Well-tuned gene expression is essential for life and is in part secured by the post-transcriptional regulators. DEAD-box protein 6 (DDX6) is one such regulator. DDX6 is best known for its participation in RNA turnover and translational repression. In this study, we focus on the roles of DDX6 in regulating gene expression and on the subcellular localization of DDX6, and its regulation, as well as its functional implications.

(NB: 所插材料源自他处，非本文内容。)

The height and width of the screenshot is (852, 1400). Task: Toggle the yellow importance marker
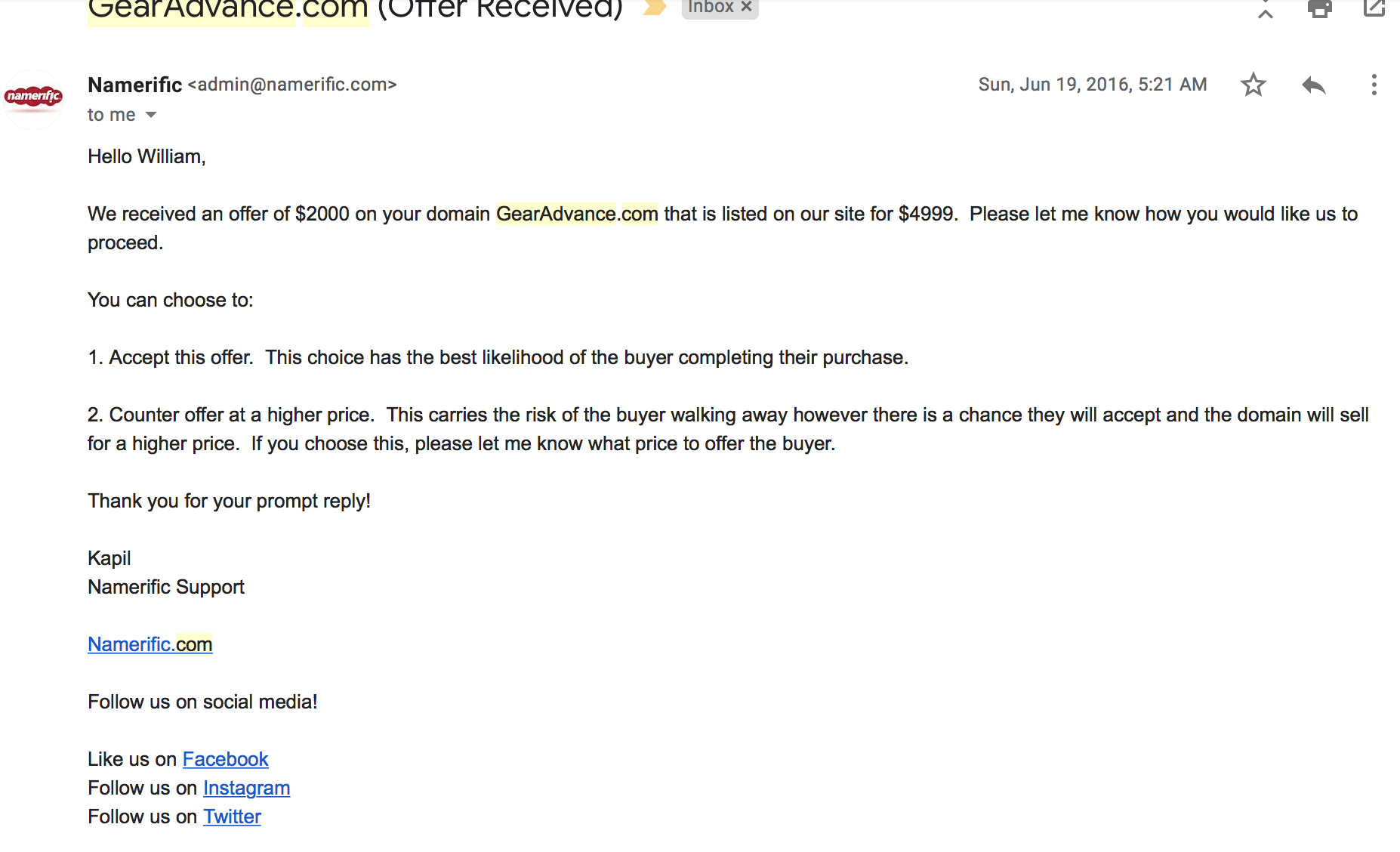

In the first chapter, we elaborated a logical sequence to locate the niche of DDX6 in the context of gene expression and regulation. On this basis, we further expounded the fundamental biochemical properties of DDX6, its functional roles in the cells, and their phenotypic consequences. The second chapter includes our investigation on the governing mechanism of the nucleocytoplasmic distribution of DDX6. We scrutinized the working hypothesis and refuted it with molecular and structural evidence. We further demonstrated that two parallel mechanisms direct the nucleocytoplasmic distribution of DDX6. The third chapter includes our investigation on the regulation of gene expression by DDX6. We adopted an integrative functional genomics approach to investigate the size and the extent of the DDX6-mediated regulation on RNA and protein expression. We first demonstrated that DDX6 binds both the messenger RNA and the long noncoding RNA. In contrast our original expectation, we did not observe significant regulation over the RNA or the protein expression levels by DDX6 in the HeLa cell line. Notwithstanding, we provided evidence that DDX6 regulates gene expression noise. Thus, our results provide a new perspective on the gene regulation by DDX6. The fourth chapter includes the further experimental results related to the nuclear entry mechanism of DDX6. The results described therein may guide further investigations in the future.